(EXERCISE INSTRUCTIONS): Print exactly the lines from the one containing "Facebook (28, 2501)" through the last line of the records below, both included, and nothing else; omit any pictures.

(INPUT RECORDS):
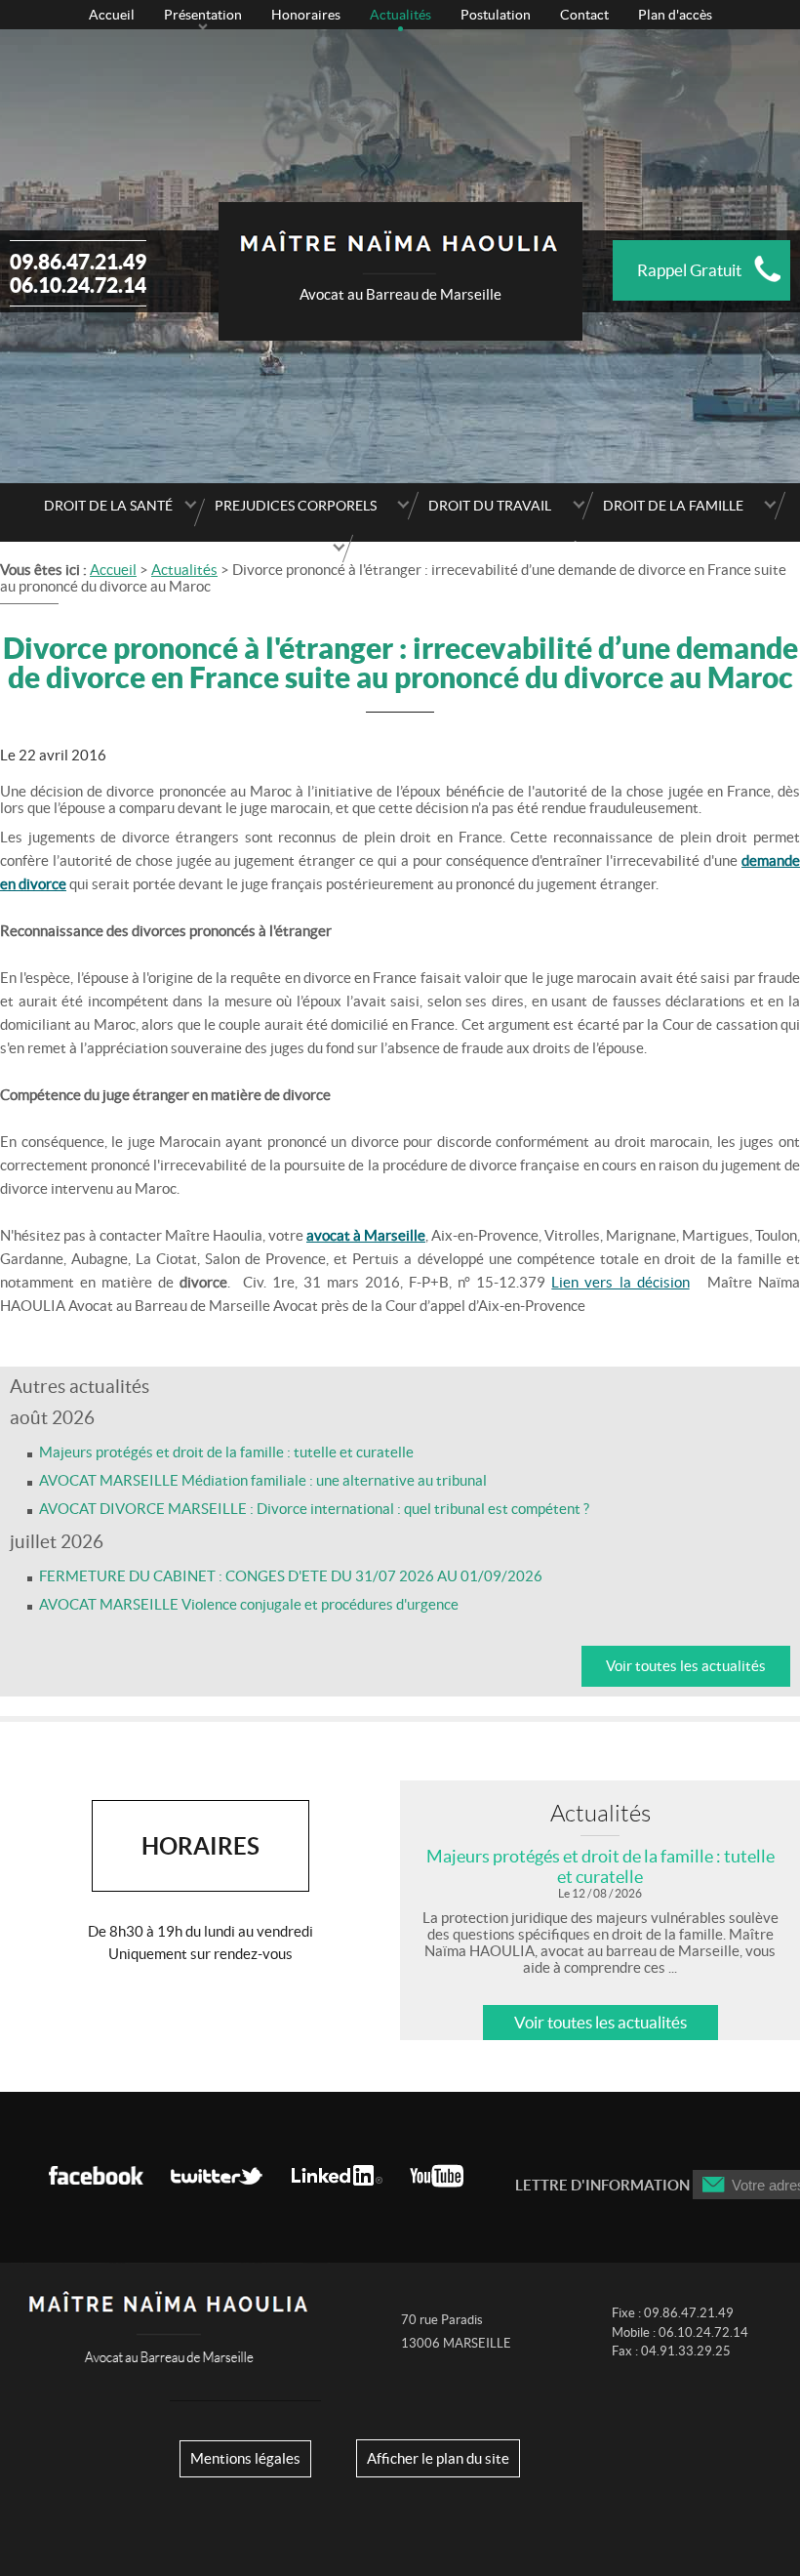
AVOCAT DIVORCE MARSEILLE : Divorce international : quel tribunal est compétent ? (314, 1508)
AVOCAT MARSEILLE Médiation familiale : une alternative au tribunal (263, 1480)
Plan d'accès (675, 14)
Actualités (400, 14)
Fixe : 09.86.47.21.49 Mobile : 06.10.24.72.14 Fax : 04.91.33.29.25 (680, 2332)
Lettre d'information (602, 2185)
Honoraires (305, 14)
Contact (584, 14)
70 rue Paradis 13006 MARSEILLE (456, 2331)
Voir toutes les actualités (686, 1665)
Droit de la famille (673, 505)
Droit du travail (489, 505)
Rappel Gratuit (689, 270)
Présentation (203, 14)
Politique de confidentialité (470, 548)
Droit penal (266, 548)
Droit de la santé (108, 505)
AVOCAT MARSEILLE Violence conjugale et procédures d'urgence (249, 1604)
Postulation (495, 14)
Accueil (112, 14)
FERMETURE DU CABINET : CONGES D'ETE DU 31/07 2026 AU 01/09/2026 (290, 1576)
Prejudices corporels (296, 505)
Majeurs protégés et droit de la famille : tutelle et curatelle (226, 1452)
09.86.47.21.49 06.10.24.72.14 (78, 273)
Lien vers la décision (620, 1282)
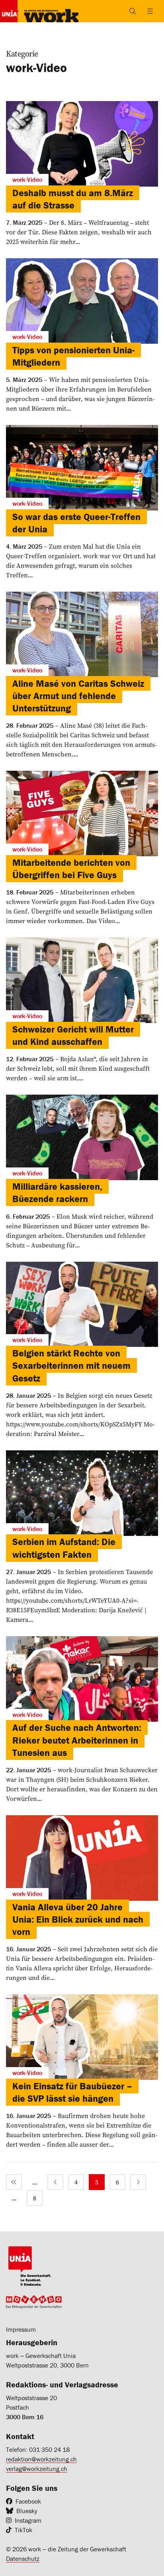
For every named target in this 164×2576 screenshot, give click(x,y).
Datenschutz (22, 2558)
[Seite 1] (14, 2182)
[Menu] (150, 11)
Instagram (28, 2520)
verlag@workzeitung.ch (36, 2469)
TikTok (23, 2530)
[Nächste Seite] (138, 2182)
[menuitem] (14, 2182)
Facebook (28, 2501)
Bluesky (26, 2511)
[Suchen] (133, 11)
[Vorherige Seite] (55, 2182)
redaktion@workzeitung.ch (41, 2459)
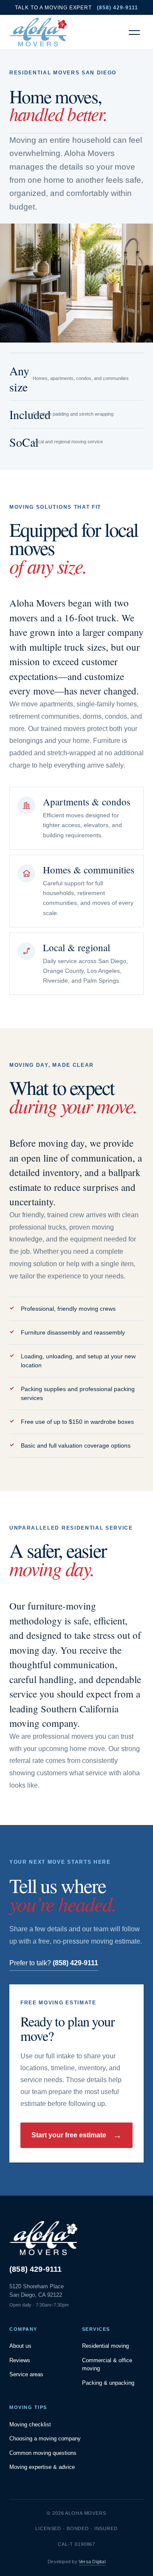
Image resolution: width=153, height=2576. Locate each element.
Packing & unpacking (108, 2383)
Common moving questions (42, 2453)
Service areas (26, 2374)
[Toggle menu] (134, 32)
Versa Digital (92, 2561)
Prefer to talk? (53, 1963)
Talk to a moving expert (76, 8)
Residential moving (105, 2346)
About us (20, 2346)
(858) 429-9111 (35, 2269)
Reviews (19, 2360)
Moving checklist (30, 2424)
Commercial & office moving (107, 2364)
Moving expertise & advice (42, 2467)
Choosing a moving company (45, 2438)
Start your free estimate (76, 2135)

(OUTPUT OF THE EXERCISE):
Facebook (28, 2501)
Bluesky (26, 2511)
[Suchen] (133, 11)
[Vorherige Seite] (55, 2182)
redaktion@workzeitung.ch (41, 2459)
Image resolution: width=153, height=2576. Locate each element.
Packing & unpacking (108, 2383)
Common moving questions (42, 2453)
Service areas (26, 2374)
[Toggle menu] (134, 32)
Versa Digital (92, 2561)
Prefer to talk? (53, 1963)
Talk to a moving expert (76, 8)
Residential moving (105, 2346)
About us (20, 2346)
(858) 429-9111 (35, 2269)
Reviews (19, 2360)
Moving checklist (30, 2424)
Commercial & office moving (107, 2364)
Moving expertise & advice (42, 2467)
Choosing a moving company (45, 2438)
Start your free estimate (76, 2135)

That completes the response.